Eating fruits and vegetables are good for your health in so many different ways. Now in the first major scientific study of its kind, eating more of these powerhouse foods has been linked to substantial increases in people’s happiness levels.
Fruits and vegetables have an abundance of health benefits. But it’s not from lack of scientific evidence for their benefit that explains why we don’t eat enough of these foods. In Australia, just 6 percent of people eat the recommended amount of vegetables each day. For fruit, only half eat the recommended number of serves.
In the search for perhaps a different angle to promote the health benefits of fruits and vegetables, researchers are looking at their link with psychological health. Previous research has found some interesting associations with fruit and vegetable consumption and improved psychological health. But what is lacking is a large-scale study to really solidify this link.
Using a large sample of more than 12,000 randomly selected people in Australia, researchers were able to track their diet, health, happiness, life satisfactions and well-being from 2009 to 2013.
The key to happiness?
So what was the key finding? Happiness, life satisfaction and well-being all went up for each extra daily portion of fruits and vegetables eaten. And this was after making allowance for people’s changing incomes and personal circumstances. The happiness health links reached a peak at eight servings a day of fruits and vegetables.

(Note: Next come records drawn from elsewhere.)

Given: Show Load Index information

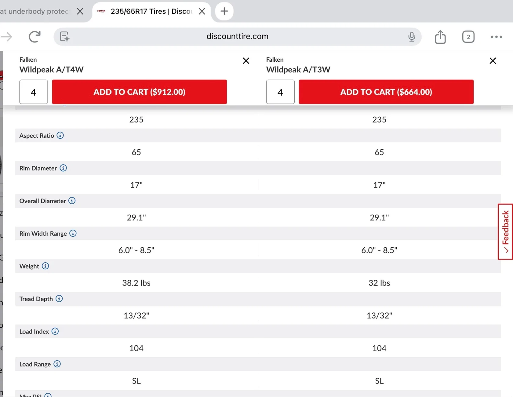Looking at the screenshot, I should pyautogui.click(x=55, y=331).
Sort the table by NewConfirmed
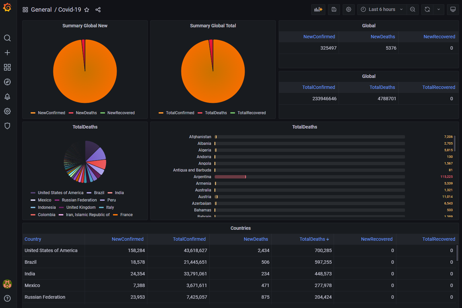Screen dimensions: 462x308 128,239
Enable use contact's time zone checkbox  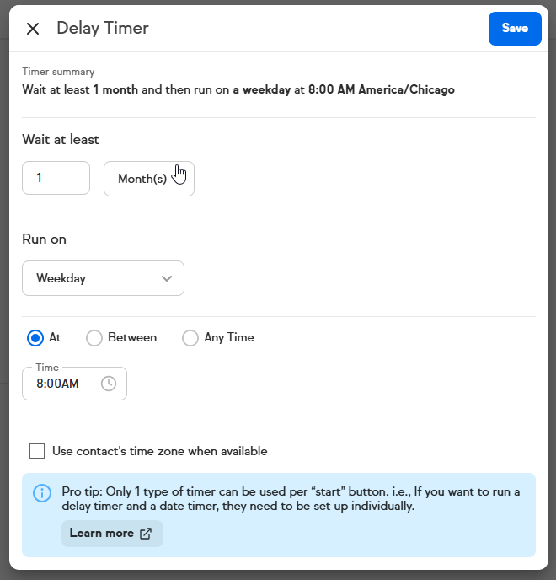(37, 451)
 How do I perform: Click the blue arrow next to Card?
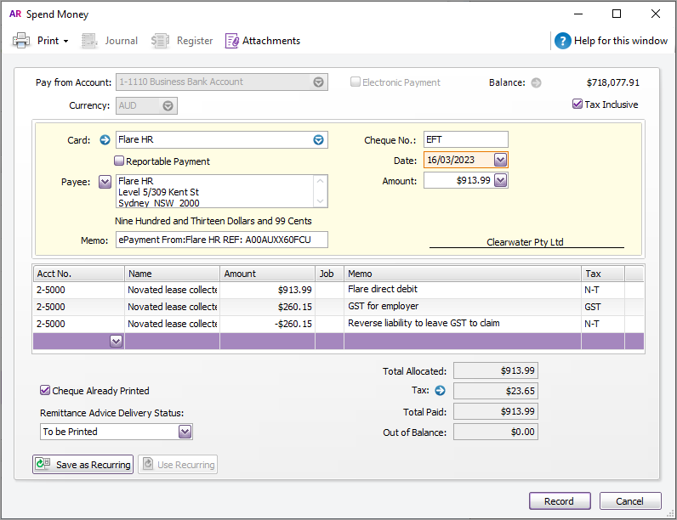[105, 140]
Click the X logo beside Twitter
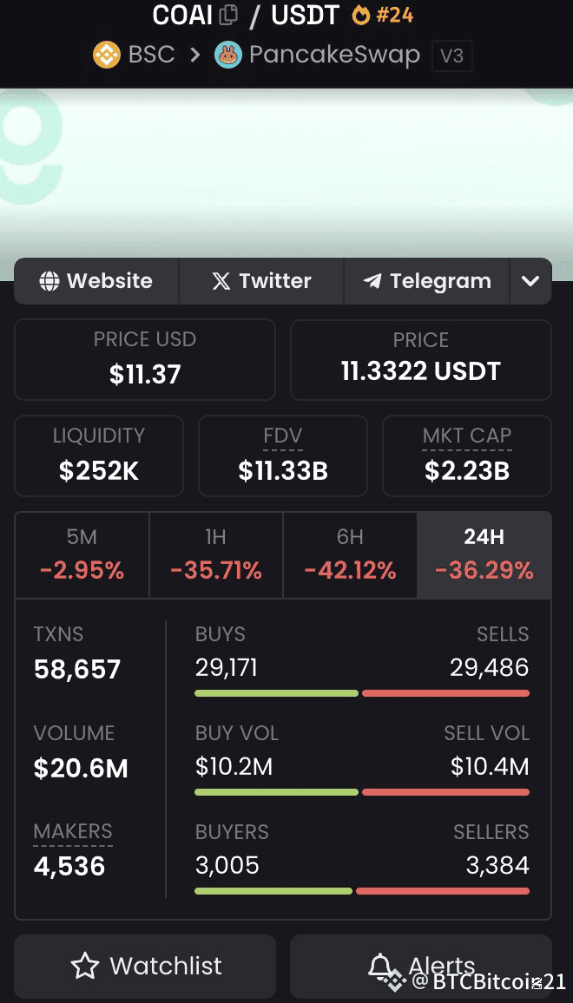Screen dimensions: 573x1003 [x=221, y=281]
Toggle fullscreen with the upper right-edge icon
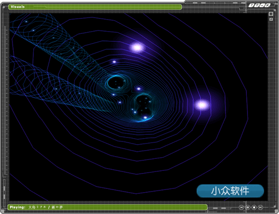 pyautogui.click(x=271, y=14)
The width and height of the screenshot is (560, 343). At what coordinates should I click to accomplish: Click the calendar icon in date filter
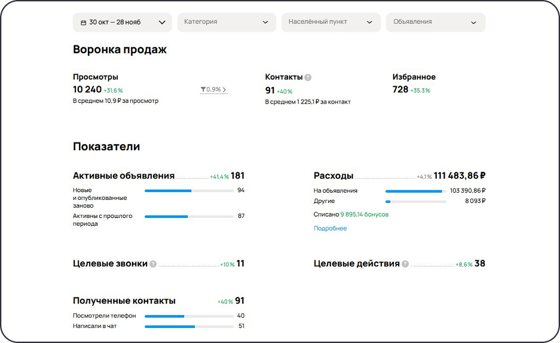[83, 22]
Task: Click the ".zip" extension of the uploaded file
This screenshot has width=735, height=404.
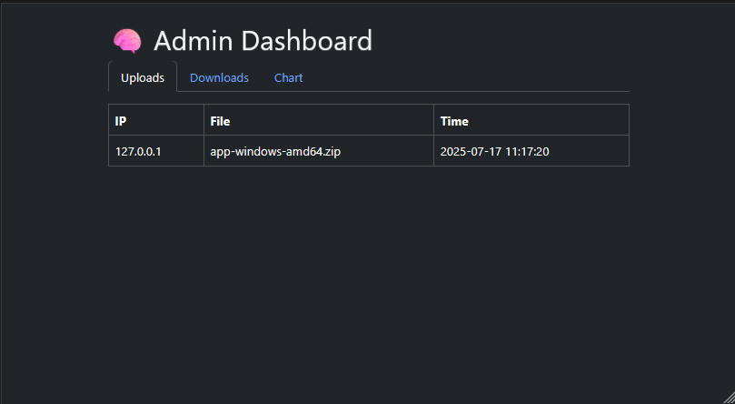Action: click(x=331, y=152)
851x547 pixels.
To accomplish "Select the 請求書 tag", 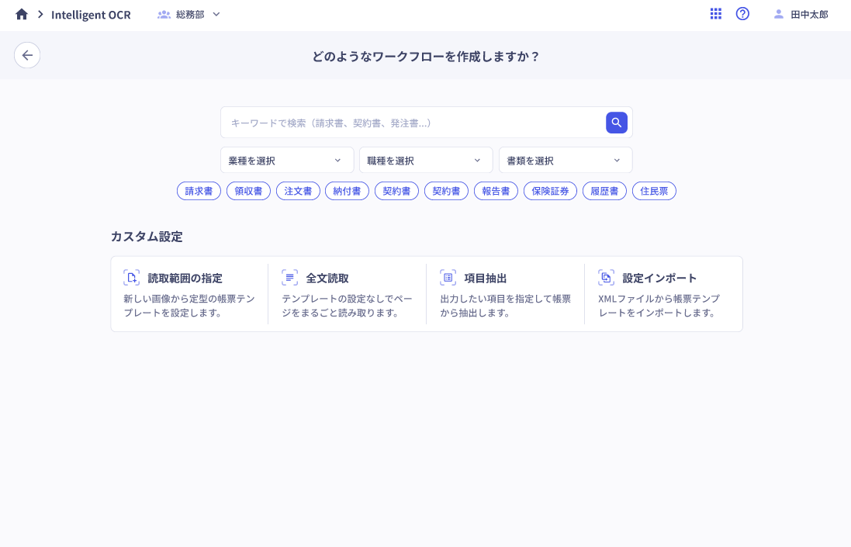I will [199, 191].
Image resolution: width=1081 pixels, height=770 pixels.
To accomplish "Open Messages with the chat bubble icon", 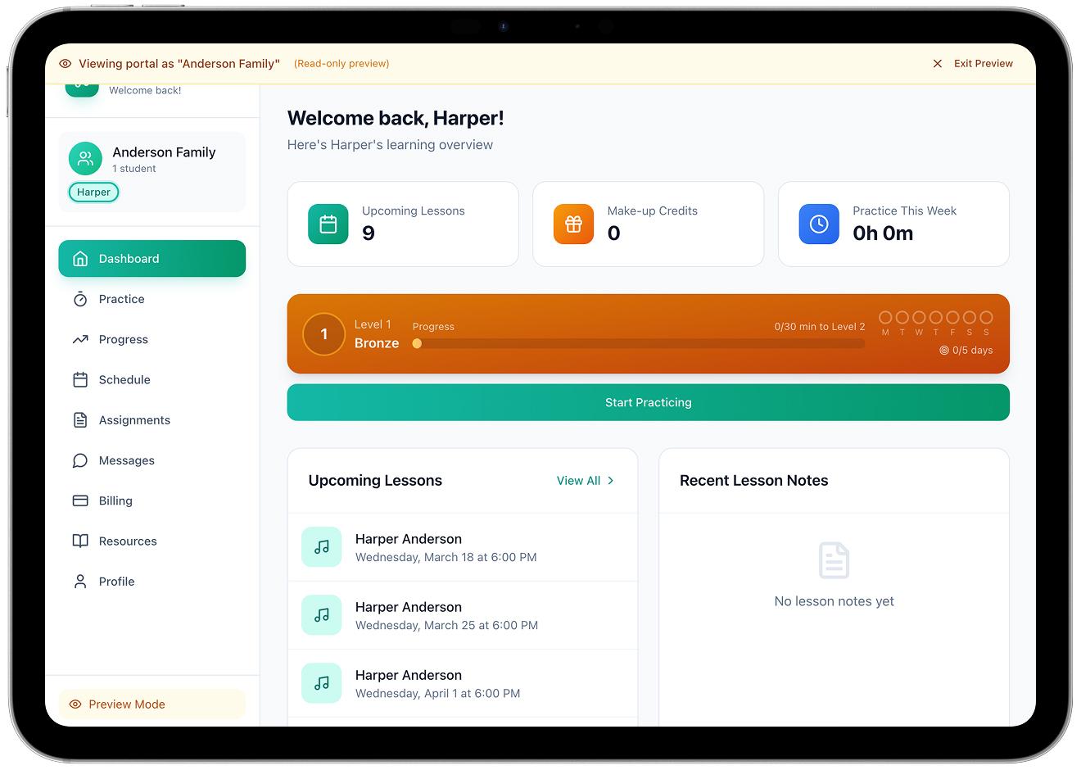I will (79, 460).
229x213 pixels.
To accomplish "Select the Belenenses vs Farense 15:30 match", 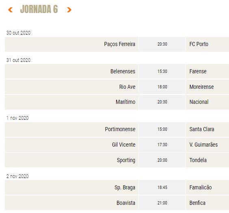I will (162, 71).
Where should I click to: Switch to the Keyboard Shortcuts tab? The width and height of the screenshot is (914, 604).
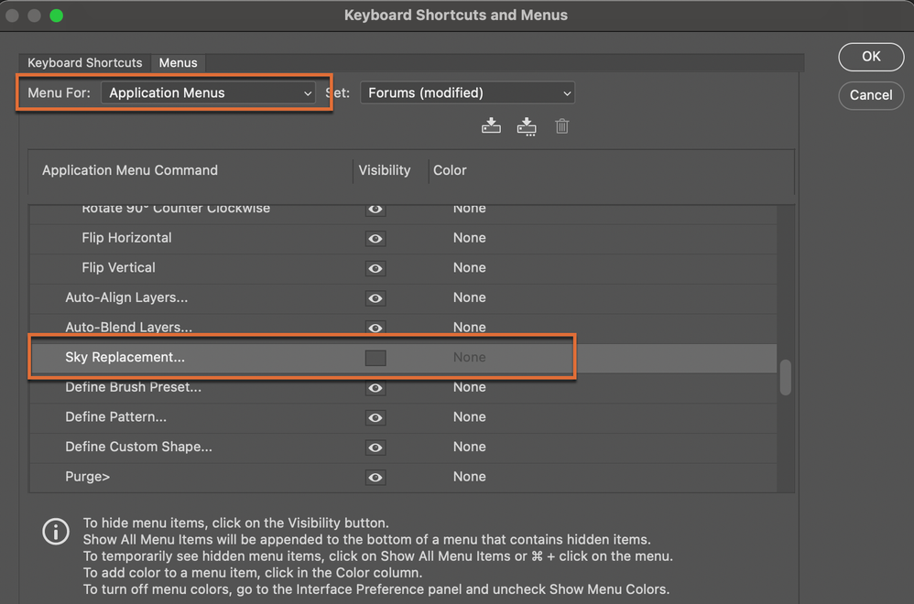point(85,63)
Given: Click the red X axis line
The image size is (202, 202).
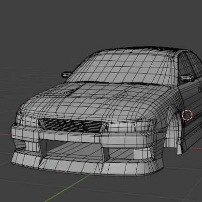Looking at the screenshot, I should [5, 134].
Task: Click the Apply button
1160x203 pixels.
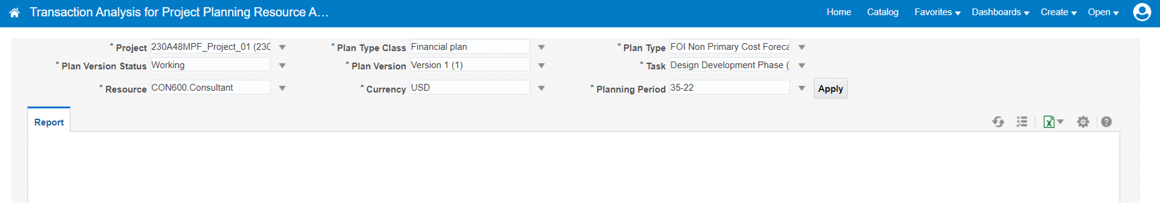Action: click(830, 88)
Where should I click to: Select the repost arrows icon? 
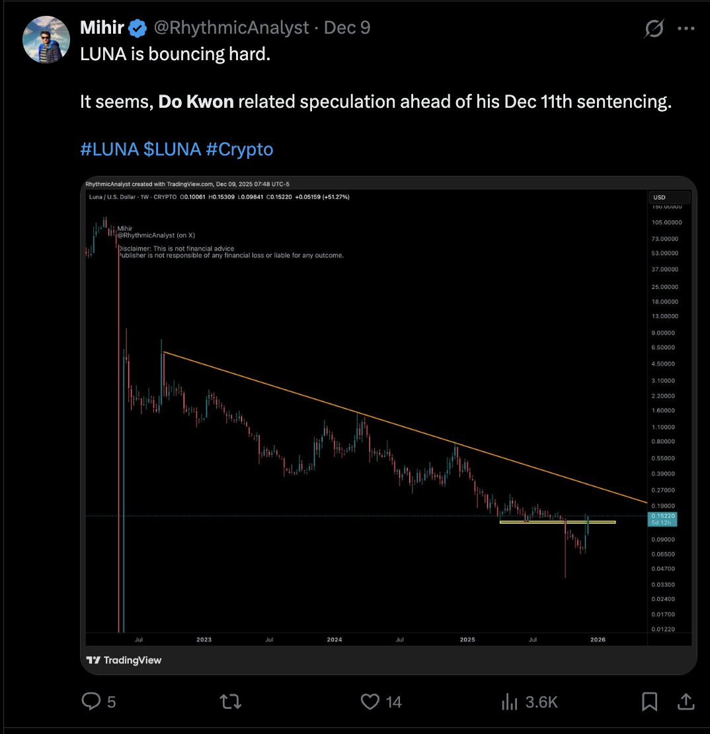click(229, 702)
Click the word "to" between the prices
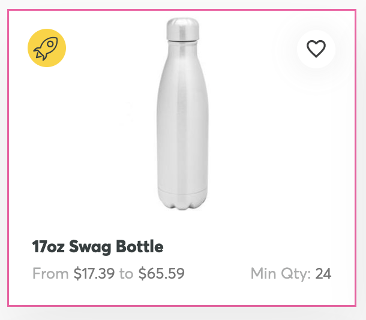 point(126,274)
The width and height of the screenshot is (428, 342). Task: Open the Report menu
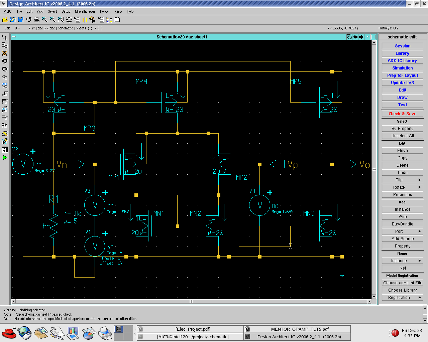coord(105,11)
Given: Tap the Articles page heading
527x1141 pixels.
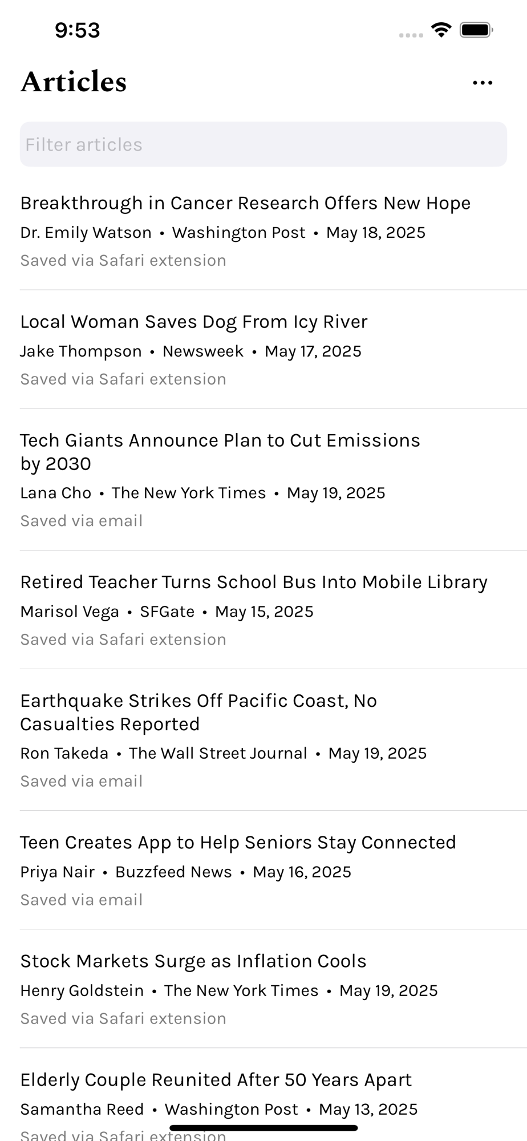Looking at the screenshot, I should coord(74,82).
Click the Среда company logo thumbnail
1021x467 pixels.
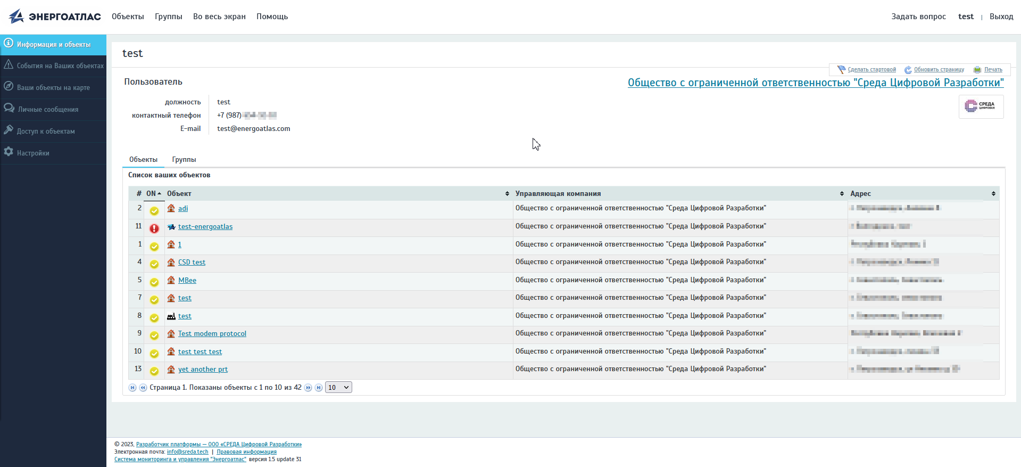pos(981,106)
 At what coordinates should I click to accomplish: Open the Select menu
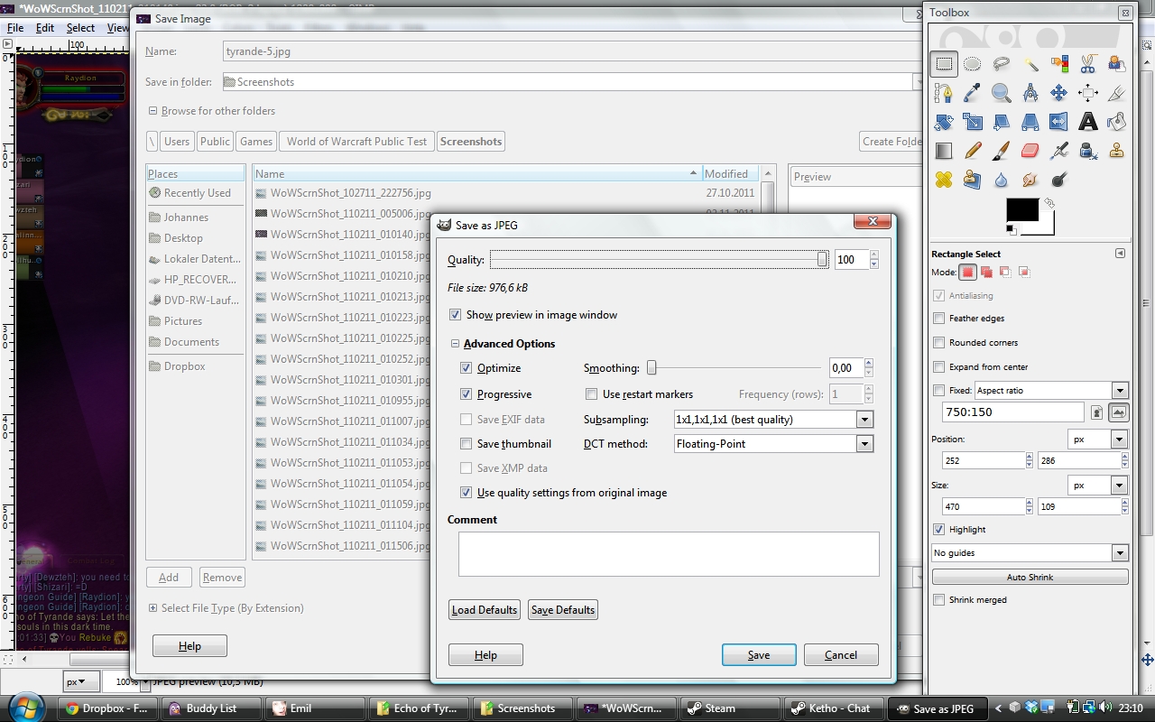point(80,28)
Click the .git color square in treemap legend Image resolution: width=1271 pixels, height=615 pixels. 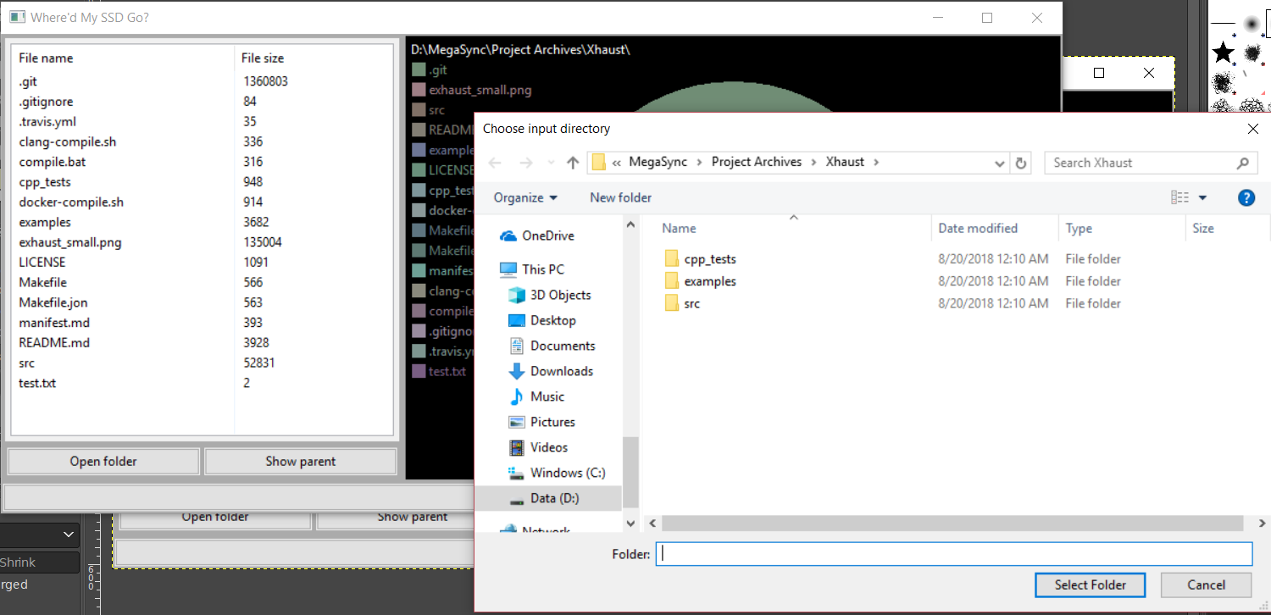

The improvements in mental health were seen within 24 months of increasing the amount of fruits and vegetables eaten.
The research team took it one step further and compared the mental health improvements to life changing situations. For someone going from eating no fruits and vegetables to eating eight portions a day, they could experience an increase in life satisfaction equivalent to moving from unemployment to employment.
Finally the researchers looked at the effect of a pro-active fruit and vegetable consumption campaign on dietary habits. Here they found a link between the intensity of the campaign, its outcomes in people eating more fruit and veg, and positive mental health benefits.
A challenge in getting a person to want to eat more healthy food is that health benefits may take decades to materialise. That green salad today may (or may not) mean a lower risk of cancer in 30 years. On that time-scale, the mental health benefits linked to eating more fruits and vegetables are closer to immediate. And improved mental health would help to reinforce the positive dietary change.
There are likely many reasons to explain a link between eating more fruits and vegetables and well-being. Higher levels of antioxidants is one possibility. Then there is the role of fibre in supporting a healthy population of gut bacteria. Gut fermentation products can act directly on the brain, potentially altering mood and behaviour.
What it all means
Diet and mental health is a rapidly growing research field. We can expect more research to come to light linking the benefits of plant-based foods with improved mental health. Rather than long-term, less immediate benefits, future health campaigns will have a new angle to focus on. Who doesn’t want to feel happier?